We congratulate Clifford et al.¹  on their important contribution to the transfusion-related acute lung injury (TRALI) literature. There were a number of important findings in their article. First, the incidence of postoperative TRALI (1.3 to 1.4%) was higher than anticipated. Interestingly, in a previous study including the same center, the incidence of TRALI was estimated to be between 1 in 4,000 and 1 in 12,000 transfused units.²  Also, the mitigation strategies of leukoreduction and elimination of female donor plasma had no effect on TRALI incidence in Clifford et al.’s study. This is also contradictory to the findings by Toy et al. who suggested that transition to all male donor plasma decreased the incidence of TRALI substantially.

The data presented by Clifford et al. also suggest that there is substantial TRALI risk in patients who receive only red cell transfusion, and there were zero cases of TRALI in patients who received only plasma transfusion in their study. This is similar to the data presented in the Serious Hazards of Transfusion (SHOT) 2012 and 2013 annual reports (table 1).^3,4  These data bring into question whether there is an alternative mechanism for TRALI. According to the Food and Drug Administration Center for Biologics Evaluation and Research, the putative cause of TRALI is anti–human leukocyte antigen or granulocyte antibodies in the donor blood product with 89% of TRALI cases having these antibodies.⁵  Clifford et al. did not present data on these antibodies, but the 2013 SHOT annual report suggested that antibodies were present in 40% of TRALI cases. Assuming the anti–human leukocyte antigen/granulocyte antibody mechanism is correct, it is important to explain why patients who receive only red cell transfusion appear to have a higher incidence of TRALI than those who receive only plasma.

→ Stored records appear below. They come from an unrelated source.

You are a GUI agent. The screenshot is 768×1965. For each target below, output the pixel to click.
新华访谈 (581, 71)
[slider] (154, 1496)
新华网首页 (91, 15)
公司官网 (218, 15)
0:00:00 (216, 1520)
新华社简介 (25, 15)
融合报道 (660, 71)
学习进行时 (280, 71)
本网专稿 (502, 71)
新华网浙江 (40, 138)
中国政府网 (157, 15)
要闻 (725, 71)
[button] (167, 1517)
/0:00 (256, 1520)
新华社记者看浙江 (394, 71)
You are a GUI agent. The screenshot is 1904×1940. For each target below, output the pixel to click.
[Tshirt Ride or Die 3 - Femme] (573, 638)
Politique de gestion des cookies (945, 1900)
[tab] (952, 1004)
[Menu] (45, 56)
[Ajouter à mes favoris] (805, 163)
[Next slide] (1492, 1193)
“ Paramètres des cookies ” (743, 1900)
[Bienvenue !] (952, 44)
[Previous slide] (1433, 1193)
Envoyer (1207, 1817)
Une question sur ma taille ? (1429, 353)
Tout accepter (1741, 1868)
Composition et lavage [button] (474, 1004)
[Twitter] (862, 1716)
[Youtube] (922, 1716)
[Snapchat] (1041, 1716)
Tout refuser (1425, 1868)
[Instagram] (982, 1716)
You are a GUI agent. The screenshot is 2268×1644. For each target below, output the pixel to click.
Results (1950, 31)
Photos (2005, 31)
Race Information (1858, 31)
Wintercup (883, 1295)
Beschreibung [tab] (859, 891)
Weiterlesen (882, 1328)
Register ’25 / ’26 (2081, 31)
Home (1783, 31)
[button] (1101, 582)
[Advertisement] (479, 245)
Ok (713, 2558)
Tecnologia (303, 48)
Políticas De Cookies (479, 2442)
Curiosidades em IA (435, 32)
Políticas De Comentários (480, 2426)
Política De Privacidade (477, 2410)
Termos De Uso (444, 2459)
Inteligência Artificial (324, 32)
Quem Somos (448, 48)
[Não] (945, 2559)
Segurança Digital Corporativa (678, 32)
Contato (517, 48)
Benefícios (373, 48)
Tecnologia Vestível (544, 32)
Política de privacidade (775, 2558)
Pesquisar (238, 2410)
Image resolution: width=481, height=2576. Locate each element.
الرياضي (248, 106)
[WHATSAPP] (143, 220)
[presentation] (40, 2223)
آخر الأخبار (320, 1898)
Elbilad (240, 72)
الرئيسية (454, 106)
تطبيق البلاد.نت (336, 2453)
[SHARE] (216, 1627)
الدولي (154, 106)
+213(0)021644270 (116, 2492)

One possibility is that because red cell units are still collected from female donors and there is a small amount of plasma present in these units, they may presently carry a higher risk for TRALI. Alternatively, stored erythrocyte units may cause TRALI through a different mechanism that has not yet been elucidated.

The study by Clifford et al. also suggested that increased volumes of transfused blood products were associated with TRALI, which demonstrates the blurred lines that exist between TRALI and transfusion-associated circulatory overload. In their study, Clifford et al. classified patients as having both diagnoses when neither diagnosis alone could fully explain the clinical picture. We believe there is considerable overlap between these two diagnoses, and this may account for the underreporting that occurs with TRALI to some degree.

Recent alternatives to standard allogeneic plasma transfusion (e.g., prothrombin complex and solvent detergent plasma) potentially eliminate the risk for TRALI from plasma transfusion altogether, but to date, there are questions about their safety and high costs. These products are prepared through large-scale pooling, and thus, the causative antibodies for TRALI may be diluted to insignificant levels. Thus far, there have been no cases of TRALI reported with solvent detergent plasma or prothrombin complex, but there has been limited surveillance.⁶  In addition, the data from Clifford et al. and the SHOT annual reports suggest that eliminating harmful antibodies from the plasma pool may not fully eradicate TRALI. Residual plasma in red cell units and platelet units may cause TRALI or these products may cause TRALI through alternative mechanisms. Considering these factors, there may be additional opportunities for anesthesiologists to prevent TRALI through preoperative optimization of anemia, careful management of antiplatelet agents during the perioperative period, and proper hemostatic interventions.

The authors declare no competing interests.